For additional information regarding the proposed merger, please see American Water’s registration statement on Form S-4 (Registration No. 333-292182), which was declared effective by the SEC on December 30, 2025, and the other documents that American Water or Essential Utilities has filed or may file with the SEC.


No Offer or Solicitation

This communication is for informational purposes and is not intended to, and shall not, constitute an offer to sell or the solicitation of an offer to buy any securities, nor shall there be any offer or sale of securities in any jurisdiction in which such offer, solicitation or sale would be unlawful prior to registration or qualification under the securities laws of any such jurisdiction. No offering of securities shall be made except by means of a prospectus meeting the requirements of Section 10 of the Securities Act of 1933, as amended.

FAQ

What does American Water (WTRG) say about integration with Essential Utilities?

Answer: The company reports active integration planning with milestones in April and workstreams for enterprise, system, and functional requirements. The email highlights upcoming employee engagement and Inclusion Week opportunities while promising more details to be shared in the weeks ahead.

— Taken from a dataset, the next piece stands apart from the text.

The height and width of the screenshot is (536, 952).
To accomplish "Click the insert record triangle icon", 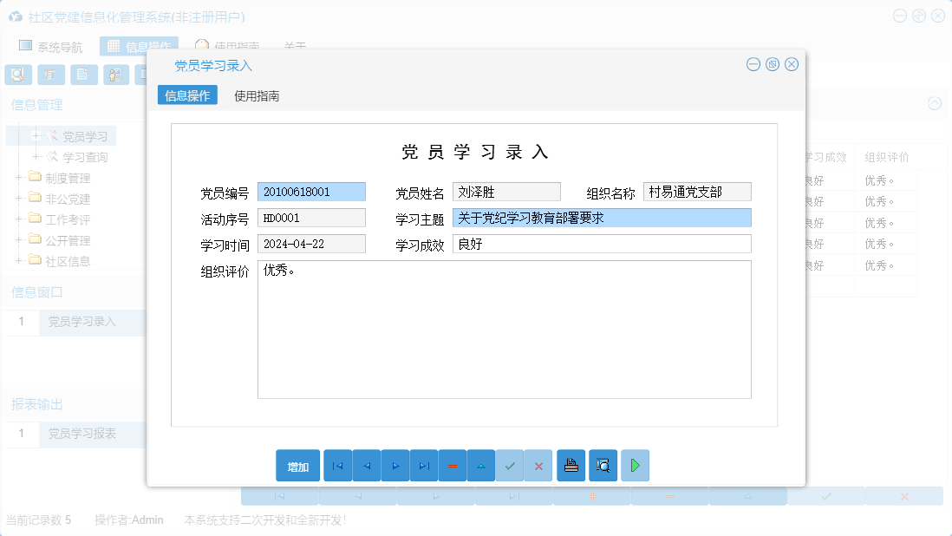I will (480, 466).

Has the merger between American Water and Essential Utilities been approved?

Answer: The communication does not state final approval; it references the definitive merger agreement and required governmental and regulatory approvals. The message reiterates that closing depends on satisfying conditions and obtaining regulatory approvals mentioned in the parties’ SEC filings.

Where can I find formal merger documents referenced in the communication?

Answer: The message points to American Water’s registration statement on Form S-4 (Registration No. 333-292182) declared effective on December 30, 2025, and the definitive joint proxy statement/prospectus filed with the SEC on December 31, 2025.

Does the employee email include forward-looking disclaimers for WTRG?

Answer: Yes. The communication contains an extensive forward-looking statement section listing assumptions, risks, and that actual results may differ materially, and it states neither company intends to update forward-looking statements except as required by law.

Will employees receive more integration details and when?

Answer: The CEO indicates more details will be shared "in the weeks ahead" and mentions increased employee engagement opportunities tied to Inclusion Week. No specific dates or operational changes are provided in the excerpt.